**Directions for this task**
Print the passage from the blog excerpt on puns and Thanksgiving below, between "Saturday, November 20, 2010" and "out here, though.", inclusive.

**Excerpt**
So, once I gorton (a French meat stuffing, pronounced like 'got on') on the plane and finally landed in Rhode Island, my Thanksgiving adventure began. A turkey day tradition, I met up with Katey for a delightful pie breakfast. We then picked up Kate and watched Dartmouth squash Fairhaven in the annual Thanksgiving day football game. Not too many fowls (because turkey is fowl... in a variety of ways) were called and the band stole the show as always. After the game, I rolled (like a dinner roll) into the driveway to see who turnip-ed for dinner. We watched the Pats game and began stuffing our faces with appetizers. After the Pats whipped the Lions like mashed potatoes, Mom called for dinner. As the scent of turkey filled the kitchen, I was boggled* (because cranberries come from bogs) thinking about how the farmers treated the turkey during its life. We enjoyed our dinner and played a very entertaining game of uno. By the end of night, I'd haddock* (had it) with Thanksgiving and went to bed in preparation for Black Friday. 

Saturday, November 20, 2010

For some, this may be PUNishment.

So I thought I'd update you on some recent puns I've encountered:

1. This morning I went for a run with buddy through town. Inevitably it didn't take long, but it surely had plenty of entertainment along the way other than nearly tripping over buddy. For instance, as I'm running along I happen to come across a uniquely landscaped home. You see, they literally had a flower bed. No seriously. A flower BED. As in a bed frame, with flowers in the mattress part. I'll take a picture one of these days... clever people out here, though.

**Data excerpt**
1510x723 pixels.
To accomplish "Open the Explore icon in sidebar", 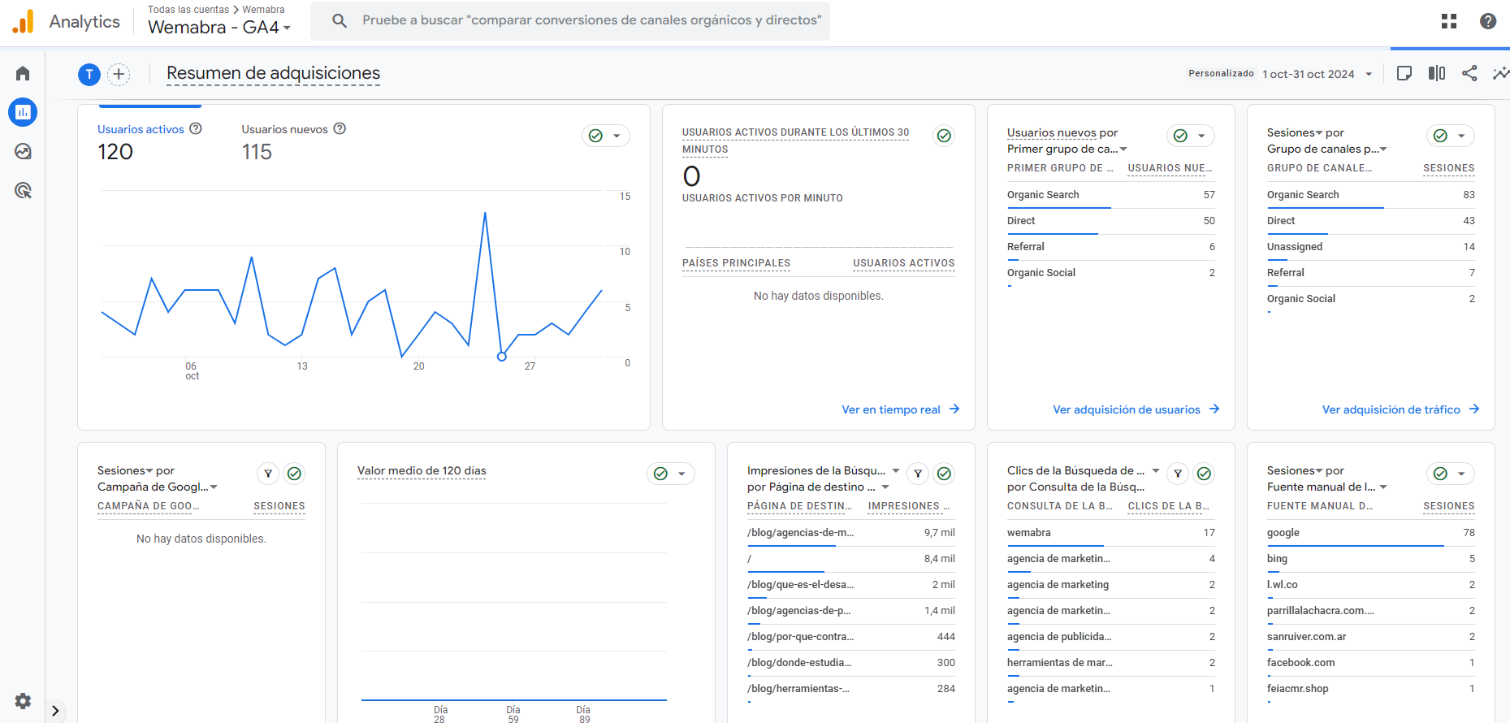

**Result below**
Saturday, November 20, 2010

For some, this may be PUNishment.

So I thought I'd update you on some recent puns I've encountered:

1. This morning I went for a run with buddy through town. Inevitably it didn't take long, but it surely had plenty of entertainment along the way other than nearly tripping over buddy. For instance, as I'm running along I happen to come across a uniquely landscaped home. You see, they literally had a flower bed. No seriously. A flower BED. As in a bed frame, with flowers in the mattress part. I'll take a picture one of these days... clever people out here, though.